Das wären zum einen Adjektive, die vornehmlich in der Werbung zum Einsatz kommen; was bereits an sich schon Grund genug wäre, ein klein wenig nachdenklich zu werden. Als da beispielsweise wären: „herzhaft”, „erfrischend”, „leicht bekömmlich”, „sonnengereift”, „zartschmelzend”, etc, etc. Beschreibungen, die wohl kaum ein Mensch in seinem Alltag jemals verwendet. Umso schlimmer, dass diese Seltsamkeiten dermaßen in völlige Selbstverständlichkeiten übergegangen sind, dass sie für „ganz normal” gehalten werden - mitten im „Zeitalter der Bildung und des Wissens”.

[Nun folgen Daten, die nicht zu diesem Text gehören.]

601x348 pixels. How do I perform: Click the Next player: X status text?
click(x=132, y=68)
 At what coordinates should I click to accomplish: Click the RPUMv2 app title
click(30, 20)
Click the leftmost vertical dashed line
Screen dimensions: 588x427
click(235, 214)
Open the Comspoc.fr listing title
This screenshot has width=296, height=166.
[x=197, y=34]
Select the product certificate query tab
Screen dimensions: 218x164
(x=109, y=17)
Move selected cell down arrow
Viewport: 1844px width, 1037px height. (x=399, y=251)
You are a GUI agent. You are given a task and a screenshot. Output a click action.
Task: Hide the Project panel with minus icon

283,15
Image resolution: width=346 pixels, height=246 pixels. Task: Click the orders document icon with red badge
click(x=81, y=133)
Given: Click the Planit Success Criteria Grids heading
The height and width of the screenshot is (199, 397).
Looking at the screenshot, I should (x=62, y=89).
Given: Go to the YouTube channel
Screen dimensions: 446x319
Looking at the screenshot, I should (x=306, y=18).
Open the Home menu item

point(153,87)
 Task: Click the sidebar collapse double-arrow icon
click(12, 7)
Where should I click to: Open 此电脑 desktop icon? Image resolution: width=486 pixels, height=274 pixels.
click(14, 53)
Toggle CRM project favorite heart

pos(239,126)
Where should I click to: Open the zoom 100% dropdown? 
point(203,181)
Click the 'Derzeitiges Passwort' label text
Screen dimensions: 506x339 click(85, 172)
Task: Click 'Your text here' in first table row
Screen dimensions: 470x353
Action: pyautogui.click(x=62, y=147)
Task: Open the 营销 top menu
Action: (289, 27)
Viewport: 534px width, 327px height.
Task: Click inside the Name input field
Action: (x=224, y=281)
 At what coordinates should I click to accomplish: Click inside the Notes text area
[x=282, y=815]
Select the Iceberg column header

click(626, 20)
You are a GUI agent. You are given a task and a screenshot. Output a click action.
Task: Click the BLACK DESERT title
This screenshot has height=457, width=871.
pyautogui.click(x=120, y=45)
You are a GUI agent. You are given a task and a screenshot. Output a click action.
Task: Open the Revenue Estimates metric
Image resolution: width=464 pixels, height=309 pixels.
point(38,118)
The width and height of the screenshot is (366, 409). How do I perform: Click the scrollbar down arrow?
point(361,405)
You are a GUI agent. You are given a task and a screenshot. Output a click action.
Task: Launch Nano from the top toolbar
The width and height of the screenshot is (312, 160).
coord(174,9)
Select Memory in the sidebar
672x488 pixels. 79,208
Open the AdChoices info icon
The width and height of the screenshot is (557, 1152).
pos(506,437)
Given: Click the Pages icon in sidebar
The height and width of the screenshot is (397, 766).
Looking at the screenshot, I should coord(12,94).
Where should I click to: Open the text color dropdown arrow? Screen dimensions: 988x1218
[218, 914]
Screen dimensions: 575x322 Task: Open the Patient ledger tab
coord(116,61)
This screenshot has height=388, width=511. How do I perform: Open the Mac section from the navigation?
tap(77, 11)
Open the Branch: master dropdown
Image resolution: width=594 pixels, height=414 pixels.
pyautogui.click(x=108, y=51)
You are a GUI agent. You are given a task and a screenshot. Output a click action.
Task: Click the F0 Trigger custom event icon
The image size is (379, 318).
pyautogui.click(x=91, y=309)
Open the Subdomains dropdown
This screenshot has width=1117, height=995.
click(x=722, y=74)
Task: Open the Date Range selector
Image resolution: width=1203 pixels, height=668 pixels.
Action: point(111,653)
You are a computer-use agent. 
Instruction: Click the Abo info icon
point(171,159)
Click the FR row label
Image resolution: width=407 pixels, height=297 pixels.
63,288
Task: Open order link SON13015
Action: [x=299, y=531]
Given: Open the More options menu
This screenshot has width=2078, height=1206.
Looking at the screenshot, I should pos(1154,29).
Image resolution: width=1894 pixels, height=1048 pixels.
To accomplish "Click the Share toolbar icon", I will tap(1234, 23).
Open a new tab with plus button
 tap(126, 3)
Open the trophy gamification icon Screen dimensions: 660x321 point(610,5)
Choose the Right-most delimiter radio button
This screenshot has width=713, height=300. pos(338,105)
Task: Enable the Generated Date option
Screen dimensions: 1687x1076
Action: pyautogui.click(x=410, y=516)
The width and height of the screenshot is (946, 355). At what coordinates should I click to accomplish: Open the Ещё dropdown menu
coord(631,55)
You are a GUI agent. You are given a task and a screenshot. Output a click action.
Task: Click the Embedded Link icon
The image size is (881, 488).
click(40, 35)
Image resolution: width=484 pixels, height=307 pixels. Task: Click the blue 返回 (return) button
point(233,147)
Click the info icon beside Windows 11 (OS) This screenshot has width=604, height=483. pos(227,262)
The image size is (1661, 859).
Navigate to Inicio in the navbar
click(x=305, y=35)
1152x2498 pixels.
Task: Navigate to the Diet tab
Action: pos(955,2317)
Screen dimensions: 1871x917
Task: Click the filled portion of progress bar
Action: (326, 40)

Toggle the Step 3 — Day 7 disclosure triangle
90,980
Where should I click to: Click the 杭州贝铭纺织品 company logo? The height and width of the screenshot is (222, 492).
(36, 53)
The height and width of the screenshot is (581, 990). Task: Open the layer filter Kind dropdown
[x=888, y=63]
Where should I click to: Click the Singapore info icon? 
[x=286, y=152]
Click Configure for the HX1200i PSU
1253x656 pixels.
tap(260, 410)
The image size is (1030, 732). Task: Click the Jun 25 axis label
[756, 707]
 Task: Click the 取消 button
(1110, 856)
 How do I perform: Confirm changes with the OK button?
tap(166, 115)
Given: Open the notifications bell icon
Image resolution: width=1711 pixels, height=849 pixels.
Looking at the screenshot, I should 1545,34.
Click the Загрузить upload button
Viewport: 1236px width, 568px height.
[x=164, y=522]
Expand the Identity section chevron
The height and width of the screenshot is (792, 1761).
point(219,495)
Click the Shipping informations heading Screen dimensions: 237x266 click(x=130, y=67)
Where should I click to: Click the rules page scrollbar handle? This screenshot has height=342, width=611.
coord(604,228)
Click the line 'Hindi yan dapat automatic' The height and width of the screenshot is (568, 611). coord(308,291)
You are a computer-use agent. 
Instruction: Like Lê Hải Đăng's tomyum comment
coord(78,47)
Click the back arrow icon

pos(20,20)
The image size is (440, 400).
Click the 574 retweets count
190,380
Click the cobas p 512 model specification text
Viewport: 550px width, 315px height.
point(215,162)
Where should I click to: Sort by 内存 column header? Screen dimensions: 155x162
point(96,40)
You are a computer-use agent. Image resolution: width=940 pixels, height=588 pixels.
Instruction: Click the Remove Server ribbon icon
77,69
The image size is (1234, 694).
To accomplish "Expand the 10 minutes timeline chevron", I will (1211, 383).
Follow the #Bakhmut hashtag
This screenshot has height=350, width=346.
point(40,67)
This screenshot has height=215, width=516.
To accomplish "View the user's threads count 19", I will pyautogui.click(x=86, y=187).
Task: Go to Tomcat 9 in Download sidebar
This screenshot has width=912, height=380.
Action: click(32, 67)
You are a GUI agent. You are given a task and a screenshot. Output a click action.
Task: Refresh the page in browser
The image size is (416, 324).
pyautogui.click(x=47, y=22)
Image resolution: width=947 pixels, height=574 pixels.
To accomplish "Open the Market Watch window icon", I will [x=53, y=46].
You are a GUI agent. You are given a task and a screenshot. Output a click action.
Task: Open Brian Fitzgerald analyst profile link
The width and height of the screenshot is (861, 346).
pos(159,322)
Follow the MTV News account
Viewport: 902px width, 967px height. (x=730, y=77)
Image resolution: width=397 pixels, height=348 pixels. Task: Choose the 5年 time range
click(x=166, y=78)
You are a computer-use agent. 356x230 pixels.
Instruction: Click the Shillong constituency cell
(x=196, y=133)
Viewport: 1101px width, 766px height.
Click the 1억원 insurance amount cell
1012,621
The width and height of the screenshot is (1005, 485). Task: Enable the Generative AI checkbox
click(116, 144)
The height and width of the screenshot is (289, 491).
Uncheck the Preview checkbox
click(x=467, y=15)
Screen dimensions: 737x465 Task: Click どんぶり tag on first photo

Und das betrifft (u.v.a.) ebenso...:

• „aus kontrolliertem Anbau” bedeutet, das Gemüse wurde nicht zufällig aufgefunden und/oder stammt nicht aus unkontrolliertem Wildwuchs

• „ausgewählte Zutaten” bedeutet, dass man für den Apfelsaft ganz gezielt Äpfel ausgewählt hat, und nicht Birnen

• „für eine bewusste Ernährung” bedeutet wohl, dass das Produkt nicht im Zustand der Bewusstlosigkeit verzehrt werden sollte

• „dermatologisch getestet” sagt leider nichts darüber aus, wie das Produkt bei diesem Test denn eigentlich abgeschnitten hat

• „nach dem Öffnen zügig aufbrauchen” ist die getarnte Aufforderung, bitte nicht sparsam zu sein, sondern möglichst schnell eine neue Packung zu kaufen

• „nur in begrenzter Stückzahl” heißt, dass offenbar nicht geplant ist, unendlich viele Stücke bis zum Tag des Weltuntergangs zu produzieren, und/oder dass es technisch nicht möglich ist, unendlich viele Stück herzustellen

• „nur für kurze Zeit” bedeutet entweder, dass der „Weihnachtspudding” mit Spekulatiusgeschmack spätestens ab Ostern nicht mehr erhältlich sein wird, und/oder dass der Hersteller einen kleinen Versuchsballon gestartet hat, um zu testen, wie das Produkt ankommt, um es dann ggf. mit anderem Namen und deklariert als „jetzt neu!” dauerhaft ins Sortiment zu nehmen

• „von 99% der Leserinnen der Zeitschrift XY empfohlen” bezieht sich natürlich a) nur auf die paar Leserinnen, die an der jeweiligen Umfrage überhaupt teilgenommen haben, sowie b) sind die Antwortkarten mit negativer Meinungsäußerung auf unerklärliche Weise leider auf dem Postweg verloren gegangen

• „geprüfte Sicherheit” ist der Hinweis, dass man selbst Schuld ist, falls bei der Anwendung etwas schief geht, und der Hersteller jede Haftung ablehnt

• „erfolgsorientiertes Konzept” verspricht leider keinen Erfolg, sondern lediglich die grobe Orientierung daran

• „lösungsorientierte Beratung” heißt, dass sich die Beratung zwar an Lösungen orientiert, doch leider keine ermöglicht - vielleicht deshalb nicht, weil eine Beratung sinnvollerweise problemorientiert sein müsste, um eine Lösung zu finden

• „alle Speisen frisch zubereitet” sagt leider nichts darüber aus, wann sie frisch zubereitet wurden, und wie viele Jahre lang das Ganze seit dem in der Tiefkühltruhe herumlag

Willkommen im „Zeitalter der Bildung und des Wissens”.
Von diesen paar und etlichen weiteren Ausnahmen freundlich abgesehen.